■ WHAT IS REQUIRED
Copy every line of these rows verbatim.
— Begin TASK MATERIAL —
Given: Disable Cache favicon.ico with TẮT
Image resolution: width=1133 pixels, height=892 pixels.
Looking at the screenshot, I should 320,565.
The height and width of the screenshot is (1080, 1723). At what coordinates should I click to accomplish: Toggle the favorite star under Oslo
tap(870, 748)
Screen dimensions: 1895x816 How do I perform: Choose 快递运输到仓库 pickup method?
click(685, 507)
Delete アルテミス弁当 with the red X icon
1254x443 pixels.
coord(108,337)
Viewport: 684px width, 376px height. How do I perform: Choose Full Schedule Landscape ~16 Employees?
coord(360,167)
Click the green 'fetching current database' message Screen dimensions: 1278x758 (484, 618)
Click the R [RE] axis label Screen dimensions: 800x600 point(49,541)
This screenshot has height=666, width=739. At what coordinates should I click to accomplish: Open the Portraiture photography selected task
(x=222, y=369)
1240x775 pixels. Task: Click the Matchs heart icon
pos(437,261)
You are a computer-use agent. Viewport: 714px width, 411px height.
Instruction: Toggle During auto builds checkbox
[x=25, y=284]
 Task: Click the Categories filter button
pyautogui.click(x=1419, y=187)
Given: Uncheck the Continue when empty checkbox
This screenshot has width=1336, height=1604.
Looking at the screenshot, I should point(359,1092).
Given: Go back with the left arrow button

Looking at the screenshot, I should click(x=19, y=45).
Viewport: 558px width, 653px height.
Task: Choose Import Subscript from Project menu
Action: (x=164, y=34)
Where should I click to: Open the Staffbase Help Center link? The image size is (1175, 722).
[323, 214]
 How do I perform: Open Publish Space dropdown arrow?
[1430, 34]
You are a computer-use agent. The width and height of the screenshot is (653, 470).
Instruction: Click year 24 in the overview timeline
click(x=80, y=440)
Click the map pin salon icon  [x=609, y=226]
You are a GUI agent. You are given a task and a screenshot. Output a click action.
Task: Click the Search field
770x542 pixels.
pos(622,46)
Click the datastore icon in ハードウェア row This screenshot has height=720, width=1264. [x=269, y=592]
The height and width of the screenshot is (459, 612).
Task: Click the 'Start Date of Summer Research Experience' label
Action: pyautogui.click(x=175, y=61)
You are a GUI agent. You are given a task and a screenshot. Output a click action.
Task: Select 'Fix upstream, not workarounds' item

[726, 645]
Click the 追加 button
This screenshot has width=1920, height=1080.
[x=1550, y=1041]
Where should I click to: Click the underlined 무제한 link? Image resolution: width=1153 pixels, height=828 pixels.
— End TASK MATERIAL —
■ WORKED ANSWER
Given: Disable Cache favicon.ico with TẮT
Image resolution: width=1133 pixels, height=892 pixels.
Looking at the screenshot, I should 320,565.
The height and width of the screenshot is (1080, 1723). At what coordinates should I click to accomplish: Toggle the favorite star under Oslo
tap(870, 748)
Screen dimensions: 1895x816 How do I perform: Choose 快递运输到仓库 pickup method?
click(685, 507)
Delete アルテミス弁当 with the red X icon
1254x443 pixels.
coord(108,337)
Viewport: 684px width, 376px height. How do I perform: Choose Full Schedule Landscape ~16 Employees?
coord(360,167)
Click the green 'fetching current database' message Screen dimensions: 1278x758 (484, 618)
Click the R [RE] axis label Screen dimensions: 800x600 point(49,541)
This screenshot has height=666, width=739. At what coordinates should I click to accomplish: Open the Portraiture photography selected task
(x=222, y=369)
1240x775 pixels. Task: Click the Matchs heart icon
pos(437,261)
You are a computer-use agent. Viewport: 714px width, 411px height.
Instruction: Toggle During auto builds checkbox
[x=25, y=284]
 Task: Click the Categories filter button
pyautogui.click(x=1419, y=187)
Given: Uncheck the Continue when empty checkbox
This screenshot has width=1336, height=1604.
Looking at the screenshot, I should point(359,1092).
Given: Go back with the left arrow button

Looking at the screenshot, I should click(x=19, y=45).
Viewport: 558px width, 653px height.
Task: Choose Import Subscript from Project menu
Action: (x=164, y=34)
Where should I click to: Open the Staffbase Help Center link? The image size is (1175, 722).
[323, 214]
 How do I perform: Open Publish Space dropdown arrow?
[1430, 34]
You are a computer-use agent. The width and height of the screenshot is (653, 470).
Instruction: Click year 24 in the overview timeline
click(x=80, y=440)
Click the map pin salon icon  [x=609, y=226]
You are a GUI agent. You are given a task and a screenshot. Output a click action.
Task: Click the Search field
770x542 pixels.
pos(622,46)
Click the datastore icon in ハードウェア row This screenshot has height=720, width=1264. [x=269, y=592]
The height and width of the screenshot is (459, 612).
Task: Click the 'Start Date of Summer Research Experience' label
Action: pyautogui.click(x=175, y=61)
You are a GUI agent. You are given a task and a screenshot. Output a click action.
Task: Select 'Fix upstream, not workarounds' item

[726, 645]
Click the 追加 button
This screenshot has width=1920, height=1080.
[x=1550, y=1041]
Where should I click to: Click the underlined 무제한 link? Image resolution: width=1153 pixels, height=828 pixels.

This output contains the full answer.